Ce traité était pour la Chine un grand événement; son gouvernement venait de faire un acte de soumission au droit public des nations civilisées; pour la première fois il traitait de puissance à puissance avec les barbares de mer; pour la première fois ces barbares se trouvaient placés vis-à-vis des Chinois sous la sauvegarde d’actes officiellement destinés à protéger leurs personnes et leurs propriétés.

Les Américains, dont les relations avec la Chine s’étendaient tous les jours, se hâtèrent de profiter de la brèche faite aux prétentions et à l’isolement du Céleste-Empire, et conclurent un traité analogue à celui qu’avait conclu l’Angleterre.
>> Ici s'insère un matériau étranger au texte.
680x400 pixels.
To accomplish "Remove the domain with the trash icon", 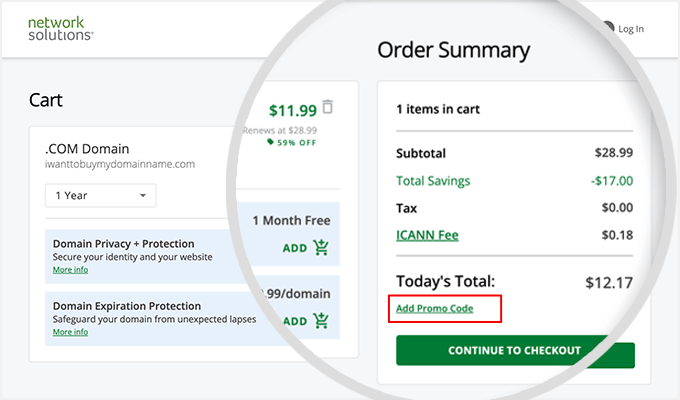I will pos(328,107).
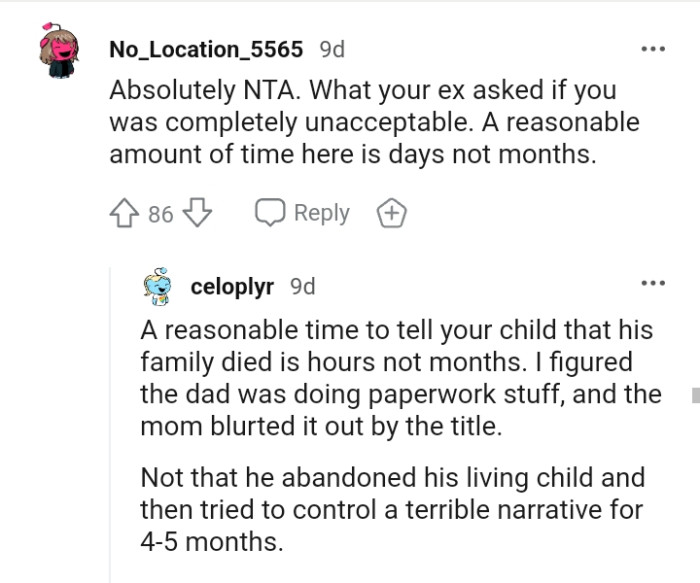
Task: Click the paragraph starting "Not that he abandoned"
Action: tap(393, 512)
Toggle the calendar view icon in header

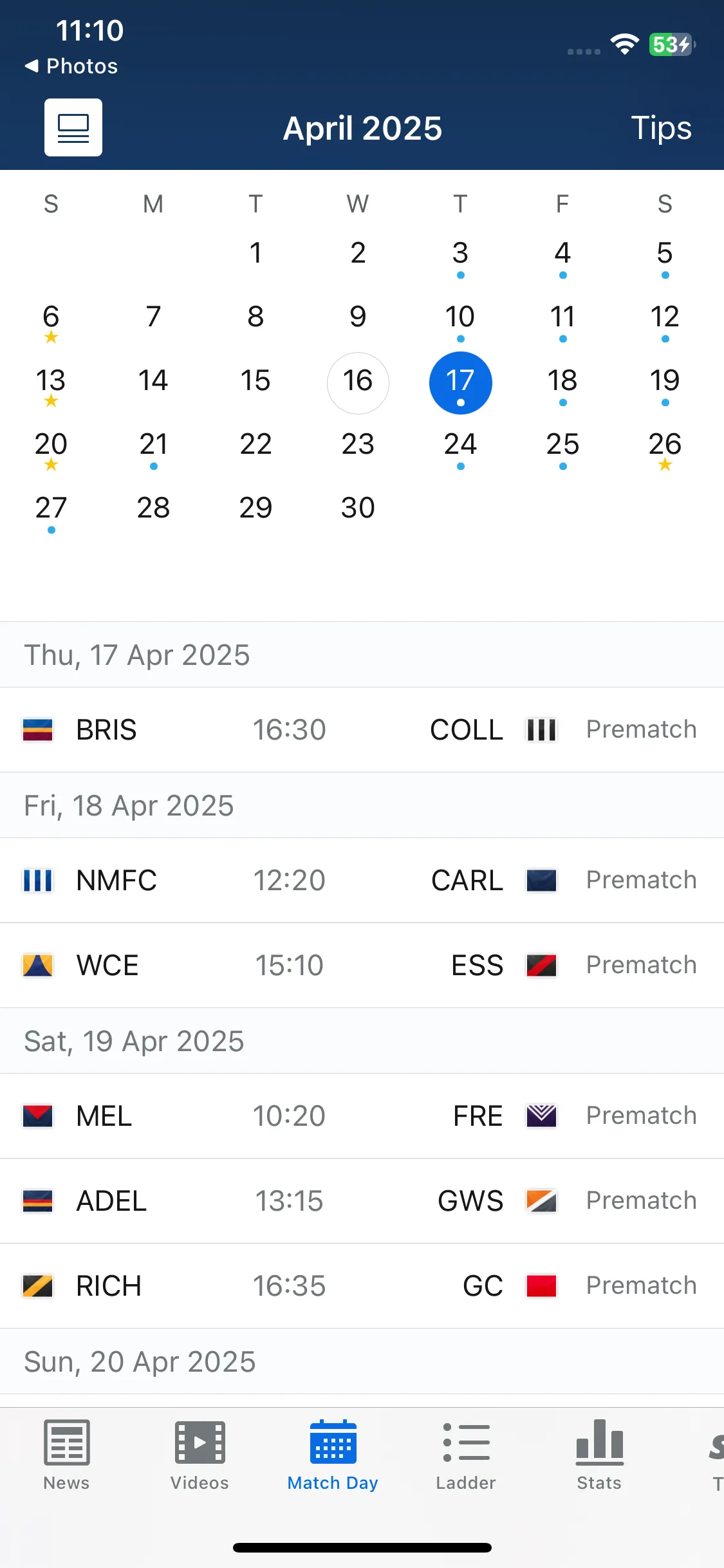click(73, 127)
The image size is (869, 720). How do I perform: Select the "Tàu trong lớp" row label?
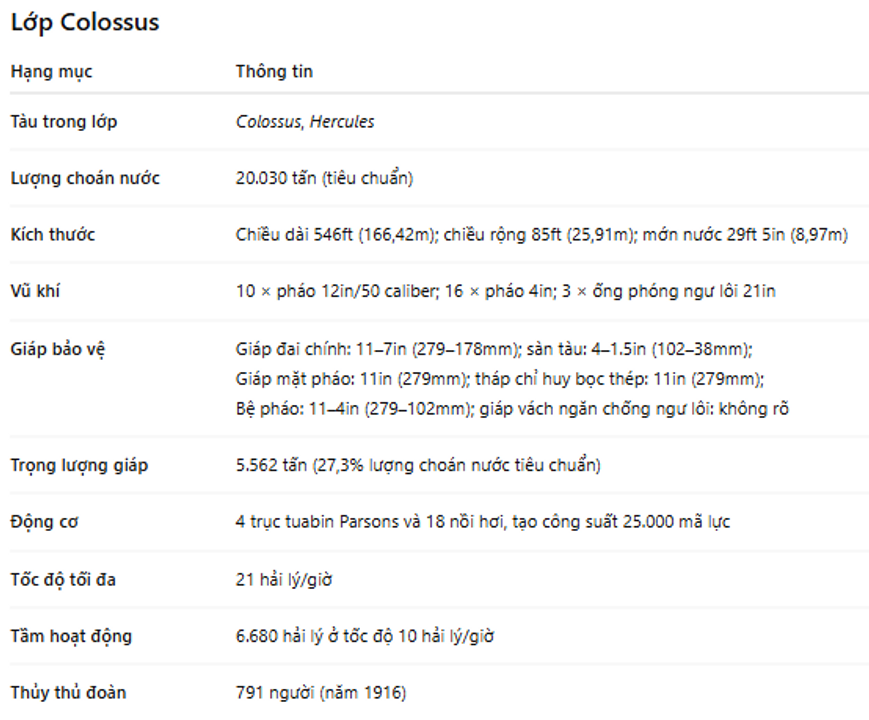(64, 122)
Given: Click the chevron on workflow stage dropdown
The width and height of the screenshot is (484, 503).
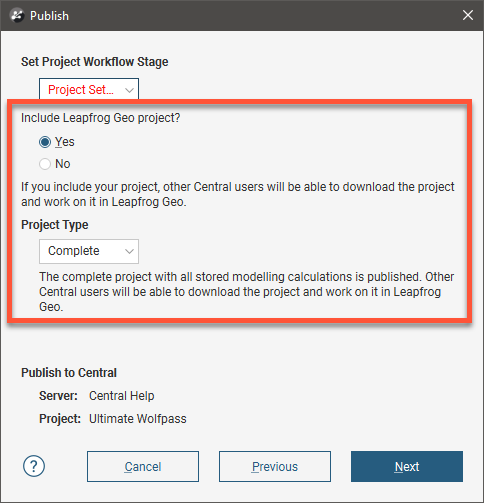Looking at the screenshot, I should tap(129, 90).

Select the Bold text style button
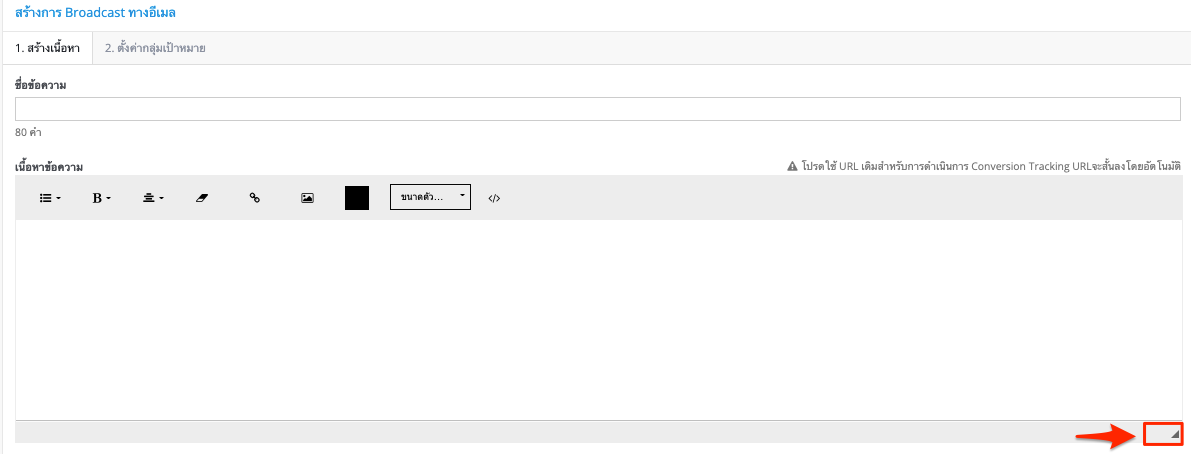[102, 198]
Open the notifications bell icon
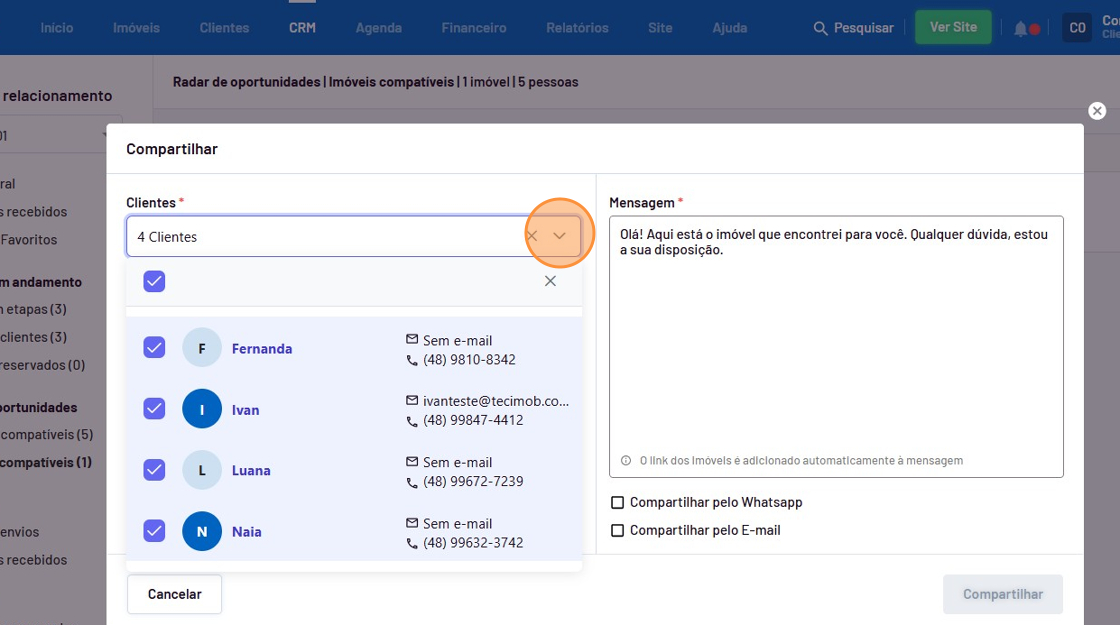Image resolution: width=1120 pixels, height=625 pixels. [1020, 29]
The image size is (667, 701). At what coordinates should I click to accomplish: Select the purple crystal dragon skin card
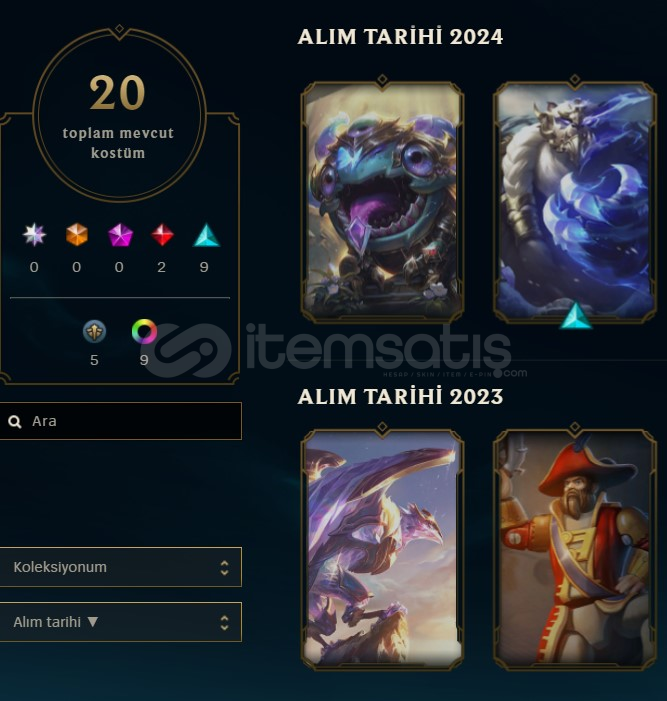tap(382, 549)
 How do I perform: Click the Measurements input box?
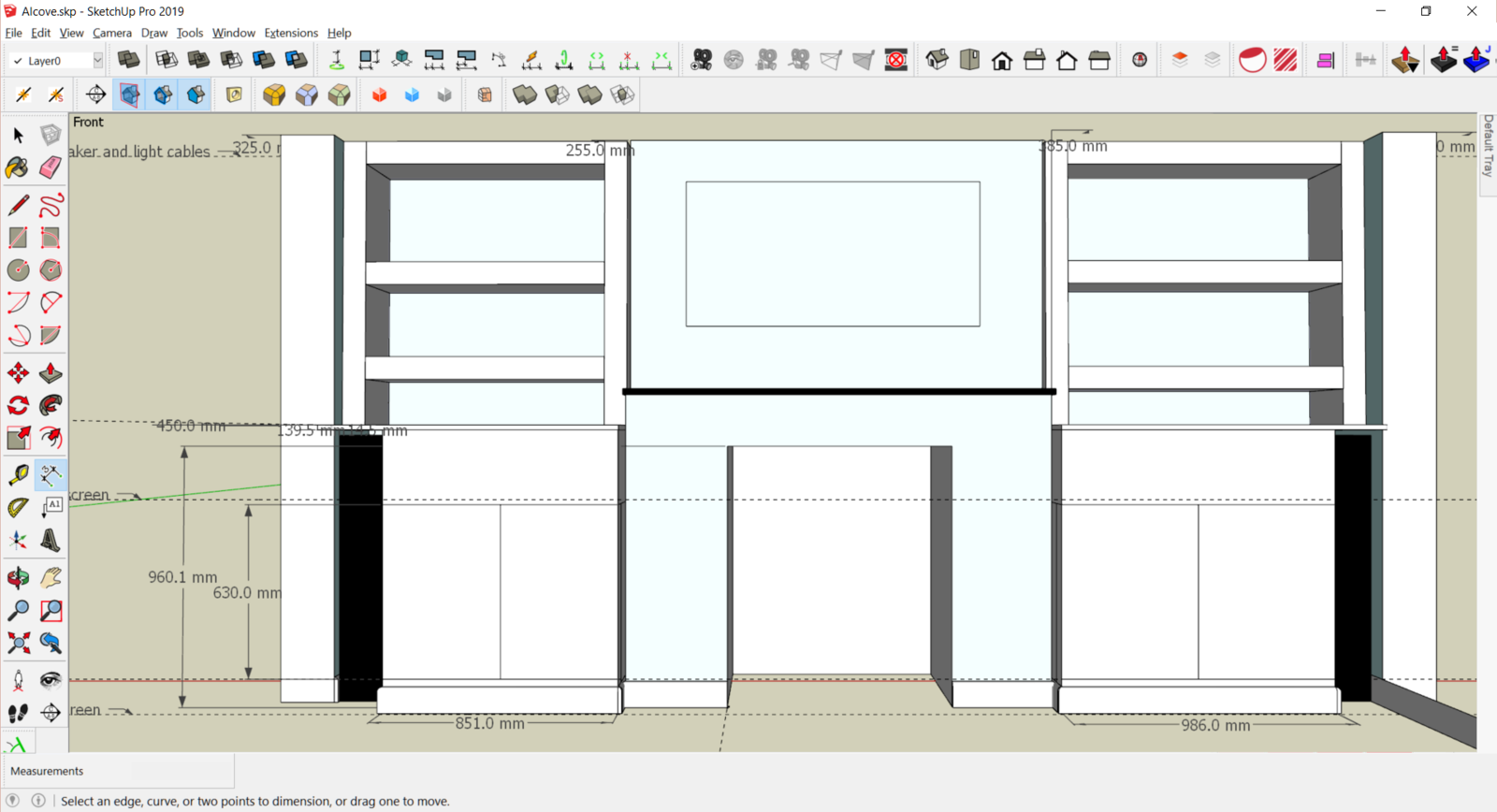tap(181, 771)
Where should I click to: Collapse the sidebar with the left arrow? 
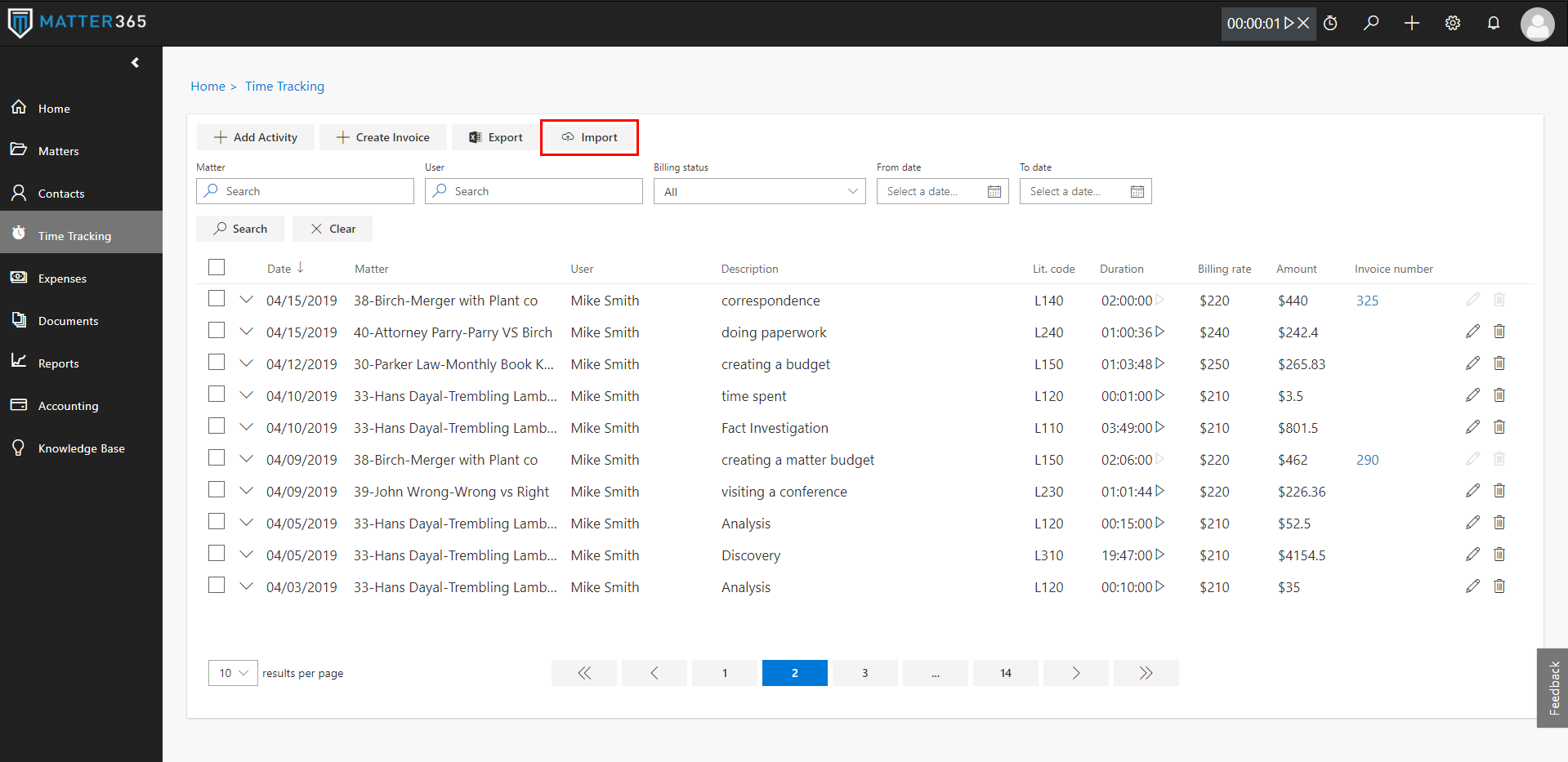tap(135, 63)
La France vint en troisième ligne. Son commerce avec la Chine était peu important, mais la prospérité croissante dont nous jouissions à cette époque, les sages principes sur lesquels elle reposait, faisaient espérer qu’un peu de l’esprit d’entreprise qui commençait à se réveiller se tournerait vers l’extrême Orient, où, un siècle auparavant, nous avions joué un si grand rôle. Nous avions en outre un devoir plus immédiat et plus délicat à remplir. Il nous était impossible de laisser échapper l’occasion fournie par la défaite du gouvernement chinois sans élever la voix en faveur de nos missionnaires et de nos coreligionnaires indigènes. C’était un devoir d’honneur auquel le plénipotentiaire de France se garda bien de manquer, et il obtint, sinon tout ce qu’il désirait, au moins un édit de l’empereur, rendu sur la proposition du négociateur chinois Keing, qui mettait fin aux persécutions dirigées depuis tant d’années contre les chrétiens du pays. Cet édit interdisait, il est vrai, aux missionnaires catholiques d’aller exercer leur saint ministère dans l’intérieur de l’empire; mais, prévoyant que cette défense serait lettre morte, il ordonnait que, lorsqu’ils seraient découverts, on les reconduisît sur le littoral pour les remettre sains et saufs aux consuls de France.